Even more incisively, Fukuyama attacks the presumption of American exceptionalism that underlies the neoconservative vision of a world dominated by the U.S.’s “benevolent hegemony.” He suggests that in the wake of the Iraq war, American policymakers might want to reconsider the claim of Kristol and Kagan that the U.S. need not fear an adverse international response to the exercise of hegemonic power “because American foreign policy is infused with an unusually high degree of morality” that sets the minds of other peoples at ease.

“It is not sufficient that Americans believe in their own good intentions,” Fukuyama wryly concludes; “non-Americans must be convinced of them as well.”

In sum, this is a sane and sober book, marked throughout by wise admonitions to caution and temperance. Nothing Fukuyama says here will cost him a seat at the head table when, after the Bush ship has slipped fully beneath the waves, people of Fukuyama’s sort of conventional wisdom have resumed command of the American empire.

In their earlier face-off Fukuyama more boldly suggested that Krauthammer was too disposed to view American foreign policy as if it were Israeli foreign policy, hinting at the need to put more space between the U.S. and Israel. He backs off from that argument in this book. Apparently he now realizes, in the face of Krauthammer’s unwarranted but predictable and effective riposte of anti-Semitism, that that is the sort of thing that really will get him in trouble and markedly cut down on the dinner invitations.

The least interrogated term in this internecine neoconservative debate, and indeed in the entire controversy stirred up by the war in Iraq and the Bush Doctrine for American foreign policy, is democracy. Almost everyone is for it, but few are willing to specify precisely what they mean by the term. Widespread fetishism of majoritarian, free elections prevails among its proponents—until voters in Venezuela turn to Hugo Chavez or Palestinians back Hamas, which induces much hemming and hawing. Then we are assured by wise men such as Fareed Zakaria that it is not democracy as such but liberal democracy or rather democratic liberalism that we seek, and so we must insist that liberalism—a culture of individual rights and (most would add) capitalism—trump democracy in those regimes we would press on others. “Democratic globalism,” it seems, comes bearing an asterisk.
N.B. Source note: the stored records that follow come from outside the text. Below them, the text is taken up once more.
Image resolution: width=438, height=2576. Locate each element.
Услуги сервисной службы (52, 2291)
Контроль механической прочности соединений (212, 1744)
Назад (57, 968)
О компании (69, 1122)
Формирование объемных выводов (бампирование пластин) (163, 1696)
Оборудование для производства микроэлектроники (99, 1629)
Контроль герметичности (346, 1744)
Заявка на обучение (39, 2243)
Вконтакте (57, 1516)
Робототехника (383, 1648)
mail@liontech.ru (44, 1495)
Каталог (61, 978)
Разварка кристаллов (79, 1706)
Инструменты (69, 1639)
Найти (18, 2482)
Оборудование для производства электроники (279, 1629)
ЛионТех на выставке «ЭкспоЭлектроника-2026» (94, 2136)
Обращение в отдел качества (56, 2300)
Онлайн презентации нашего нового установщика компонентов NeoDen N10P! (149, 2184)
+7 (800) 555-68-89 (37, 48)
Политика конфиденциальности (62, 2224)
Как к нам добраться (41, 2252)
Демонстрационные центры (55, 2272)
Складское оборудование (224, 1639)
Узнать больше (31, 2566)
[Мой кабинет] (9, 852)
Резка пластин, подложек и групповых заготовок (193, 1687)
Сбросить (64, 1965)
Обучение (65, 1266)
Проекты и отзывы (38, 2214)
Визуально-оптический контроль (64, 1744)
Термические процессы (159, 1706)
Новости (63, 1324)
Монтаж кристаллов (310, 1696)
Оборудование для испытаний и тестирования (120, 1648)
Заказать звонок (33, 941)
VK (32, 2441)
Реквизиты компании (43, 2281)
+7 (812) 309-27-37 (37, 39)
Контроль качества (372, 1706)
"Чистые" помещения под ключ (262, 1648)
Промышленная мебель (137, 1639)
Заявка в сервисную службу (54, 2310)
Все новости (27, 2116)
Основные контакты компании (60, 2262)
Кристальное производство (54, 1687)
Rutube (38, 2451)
In fact, few who put democracy first are participating in these debates since democracy is not something that one people can impose on or sell, lend or give to another people. There is nothing democratic (“realist” or otherwise) about Krauthammer’s sentiment that “we could use a Colonial Office in the State Department,” but I suspect that he is only more honest than most in advancing it.

Democracy is self-government that, in the end, can be won and sustained only by a people itself; it is not a colonial project. True democrats resist the missionary desire so prevalent on the right and left alike today because democracy is, as Woodrow Wilson (at his best) understood, an act of self-determination. Friendly to the impulse to “do with” others, democrats are profoundly mistrustful of the impulse to “do for” them.

Moreover, “democratic globalists,” since Wilson at least, have been notoriously blind to the mote in their own eye. Perhaps the reason democracy is the least interrogated term in American foreign policy is that, if it were interrogated, American democracy might not pass inspection at the border. But these days that sort of notion will also ensure that one’s tuxedo remains in mothballs.